* TRAVAIL ATTENDU *
Pour chacune des affirmations suivantes, dites s'il vous plaît si elle concorde avec le texte sur l'accident, en répondant par oui ou non et en citant mot pour mot les termes décisifs du texte. 1. José Angel Odena a été témoin de la scène. 2. 64 personnes sont mortes pendant ou des suites de l'accident. 3. Des riverains ont eux-mêmes conduit des blessés à l'hôpital.

* TEXTE *
-----
Comme l'a rappelé la radio allemande 'Deutschlandfunk', le journaliste José Angel Odena, qui a été témoin de la scène, a indiqué que des personnes sont mortes même dans la mer à cause de la chaleur extrême, et que les mains d'une victime ont été gravées dans la roche.
Sous le choc, les personnes blessées qui ont survécu ont déambulé sur place, comme des zombies. Selon un témoin, la scène avait des allures de film d'horreur.
215 personnes sont mortes pendant ou des suites de l'accident. 400 autres ont été blessées en tout, dont 64 gravement. Selon 'Stern', des riverains ont donné les premiers secours sur place, en apportant des pansements et en emmenant eux-mêmes les blessés à l'hôpital.
-----
* MATÉRIEL FOURNI *
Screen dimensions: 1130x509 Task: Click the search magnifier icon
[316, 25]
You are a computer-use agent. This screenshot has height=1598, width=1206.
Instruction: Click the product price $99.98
-----
* RÉPONSE *
1. Oui : « le journaliste José Angel Odena, qui a été témoin de la scène »
2. Non : « 215 personnes sont mortes pendant ou des suites de l'accident. 400 autres ont été blessées en tout, dont 64 gravement. »
3. Oui : « des riverains ont donné les premiers secours sur place, en apportant des pansements et en emmenant eux-mêmes les blessés à l'hôpital »